You could not take pictures in there, and words are useless to try to describe what happened in those 20 minutes I was there, speechless, trying to absorb the carvings, following the curves, looking behind the flowers, then the front, and laughing at the knowledge he had of our perception.

That night we had some good ales again, in a 400 years old house. Old timber, fast joinery, lots of carvings in the outside. Slate roof too. Drinking beer made there and that you only can get there, and god saw it was good.

And that was the corpse of England that Sturt wrote about and I have never seen. I was in London before, and tired of life one could say, but back then I was into books and philosophers and positing the questions rather than working on the answers.

3. A friend of mine sent me his “background thoughts” for an art festival this sumer in Nijmegen, The Netherlands. The festival is called RE-CIVILIZATION and the rationale goes something like this: since civilization is the whole lot of crap that has the world going to hell, we need to civilize ourselves again, this time in a proper way.

There was a lot of de-growing on the text and some hints to permaculture but there was something missing. A lot of attention was given to “ethical” consuming and recycling but the word producer didn’t appear anywhere.

What got me thinking in Ghandi’s be the change you want to see in the world. Now let’s give it a producer twist, and rephrase it as “be the producer you want to see in the world”. Bring the old Marx from Alice in wonderland dream and let’s remember that the means of productions are the ones that create the world.

And then it struck me.
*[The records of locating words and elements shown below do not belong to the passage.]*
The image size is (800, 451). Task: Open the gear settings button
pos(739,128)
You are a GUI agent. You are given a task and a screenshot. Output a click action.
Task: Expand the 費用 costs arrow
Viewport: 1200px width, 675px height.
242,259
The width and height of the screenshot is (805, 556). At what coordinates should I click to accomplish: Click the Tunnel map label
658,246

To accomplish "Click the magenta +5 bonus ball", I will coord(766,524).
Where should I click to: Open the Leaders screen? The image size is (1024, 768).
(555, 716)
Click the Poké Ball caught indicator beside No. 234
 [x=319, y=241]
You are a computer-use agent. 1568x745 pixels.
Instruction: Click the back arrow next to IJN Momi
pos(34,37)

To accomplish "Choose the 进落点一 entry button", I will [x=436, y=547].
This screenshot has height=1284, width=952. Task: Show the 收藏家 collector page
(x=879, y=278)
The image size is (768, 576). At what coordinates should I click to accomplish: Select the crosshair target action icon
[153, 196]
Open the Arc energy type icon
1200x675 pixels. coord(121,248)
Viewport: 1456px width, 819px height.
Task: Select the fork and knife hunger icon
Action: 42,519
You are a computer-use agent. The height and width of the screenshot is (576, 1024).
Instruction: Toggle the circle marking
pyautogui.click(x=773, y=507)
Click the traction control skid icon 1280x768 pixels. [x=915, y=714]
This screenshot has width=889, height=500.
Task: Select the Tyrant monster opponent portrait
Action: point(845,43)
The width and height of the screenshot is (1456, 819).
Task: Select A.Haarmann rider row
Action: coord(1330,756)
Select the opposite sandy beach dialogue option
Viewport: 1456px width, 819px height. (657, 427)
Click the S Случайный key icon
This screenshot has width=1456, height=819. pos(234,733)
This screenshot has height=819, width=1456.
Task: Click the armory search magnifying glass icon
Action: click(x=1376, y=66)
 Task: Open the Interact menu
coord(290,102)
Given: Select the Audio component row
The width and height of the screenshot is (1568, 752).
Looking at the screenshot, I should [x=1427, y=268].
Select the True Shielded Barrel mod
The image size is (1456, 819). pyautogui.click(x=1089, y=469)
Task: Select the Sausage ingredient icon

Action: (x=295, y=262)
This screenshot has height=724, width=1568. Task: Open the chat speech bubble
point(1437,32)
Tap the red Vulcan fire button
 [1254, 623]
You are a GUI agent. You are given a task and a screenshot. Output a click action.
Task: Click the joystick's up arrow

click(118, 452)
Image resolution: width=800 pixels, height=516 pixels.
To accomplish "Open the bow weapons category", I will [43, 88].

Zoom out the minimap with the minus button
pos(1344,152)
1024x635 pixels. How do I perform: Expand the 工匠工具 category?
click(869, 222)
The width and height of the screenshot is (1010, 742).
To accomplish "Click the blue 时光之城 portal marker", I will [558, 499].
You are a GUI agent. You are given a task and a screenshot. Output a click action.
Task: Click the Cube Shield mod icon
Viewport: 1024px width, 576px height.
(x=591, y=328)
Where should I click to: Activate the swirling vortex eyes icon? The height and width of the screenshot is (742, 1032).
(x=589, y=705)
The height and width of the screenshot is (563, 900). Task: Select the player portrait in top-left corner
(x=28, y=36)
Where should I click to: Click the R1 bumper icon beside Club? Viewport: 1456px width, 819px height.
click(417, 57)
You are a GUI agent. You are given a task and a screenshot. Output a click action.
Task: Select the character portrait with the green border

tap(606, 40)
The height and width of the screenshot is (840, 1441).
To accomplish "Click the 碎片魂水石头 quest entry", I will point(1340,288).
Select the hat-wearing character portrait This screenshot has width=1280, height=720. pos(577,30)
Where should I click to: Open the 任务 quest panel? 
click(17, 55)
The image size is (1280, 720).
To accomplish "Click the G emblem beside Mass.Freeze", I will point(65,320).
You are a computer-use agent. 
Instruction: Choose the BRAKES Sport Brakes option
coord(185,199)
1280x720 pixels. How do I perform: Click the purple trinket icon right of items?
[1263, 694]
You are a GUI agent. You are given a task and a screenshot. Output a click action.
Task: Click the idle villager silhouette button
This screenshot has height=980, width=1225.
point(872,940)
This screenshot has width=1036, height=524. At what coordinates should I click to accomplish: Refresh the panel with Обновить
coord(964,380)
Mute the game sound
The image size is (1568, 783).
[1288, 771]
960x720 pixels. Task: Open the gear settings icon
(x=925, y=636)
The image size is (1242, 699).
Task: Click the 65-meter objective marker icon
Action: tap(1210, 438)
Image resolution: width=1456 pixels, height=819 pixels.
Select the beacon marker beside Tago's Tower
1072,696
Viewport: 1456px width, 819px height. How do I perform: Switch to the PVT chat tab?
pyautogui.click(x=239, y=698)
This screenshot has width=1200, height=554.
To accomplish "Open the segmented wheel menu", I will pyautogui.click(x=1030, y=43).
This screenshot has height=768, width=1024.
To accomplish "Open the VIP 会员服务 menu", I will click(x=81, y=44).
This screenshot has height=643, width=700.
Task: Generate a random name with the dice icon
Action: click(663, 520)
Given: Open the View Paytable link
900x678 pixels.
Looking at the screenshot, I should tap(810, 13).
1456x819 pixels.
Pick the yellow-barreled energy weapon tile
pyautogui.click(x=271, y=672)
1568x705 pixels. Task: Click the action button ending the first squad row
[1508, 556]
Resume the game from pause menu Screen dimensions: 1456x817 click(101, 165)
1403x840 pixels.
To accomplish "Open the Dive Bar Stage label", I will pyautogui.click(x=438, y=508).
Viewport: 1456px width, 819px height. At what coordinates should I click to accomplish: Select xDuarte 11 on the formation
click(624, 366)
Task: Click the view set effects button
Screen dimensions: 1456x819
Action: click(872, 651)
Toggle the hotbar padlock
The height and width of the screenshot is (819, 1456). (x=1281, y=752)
In a previous post Francois quotes the infamous “el pueblo unido jamas sera vencido”, and for me, being born and raised with Pinochet and american TV, if there was something clear in my worldview was that the pueblo either never got together or the saying was just plain wrong. I was born in a defeated society, and there was no way out of it.

El pueblo was not going to get together anytime soon as long as they see themselves (ie we see ourselves) as consumers or individuals, for both are concepts that stem directly from the same mode of production that put us in the mess in the first place. What we need to do is to unite as producers. And unite in a very material way. I need a fellow to make my files so I can sharpen my saws and cut the wood that will be his door. I need another friend to bang hot metal into tools that later will make his table. And so weider.

The game is called why we should not kill you, and the permaculture guy from 1. mentions it in a video. You are with a group of people and everybody needs to convince the rest that he or she posses skills that are beneficial for the whole group. The first on dying are always the guys who work in a call centre, followed by the high score angry birds guys.

So, how do we get rid of the corporations that rule the world and the psychotic personalities inside and outside them? We start producing stuff ourselves. It’s not so difficult, humans are used to do it. The more you decouple from fossil fuels (own by corporations) and high tech-solutions (created, patented and maintained by gigantic corporations) the better your chances of a good life once the weather makes those corporations unviable (according to some models, we only got 15 years more until we lock in +2 degrees and the world goes to hell). But it’s not so easy either. On the one hand, doing this in the developed world may be pretty much illegal, due to safety concerns, insurances and weird laws. On the other, you just cannot go to amazon and order your association of producers. The most probable thing is that either you have to create it yourself from scratch (as will be my case in Chile), or you need to connect with other people who’s into the subject but working individually. And now we are in a full different level of crap talking.

First it was about the tools, what diamond stone to get. Now we are talking about establishing social relations, bonds, that will change in a small but very real way, our economy. And with that, they will allow us to live in different way, in a different world.

Another world is not only possible, but it's in the making.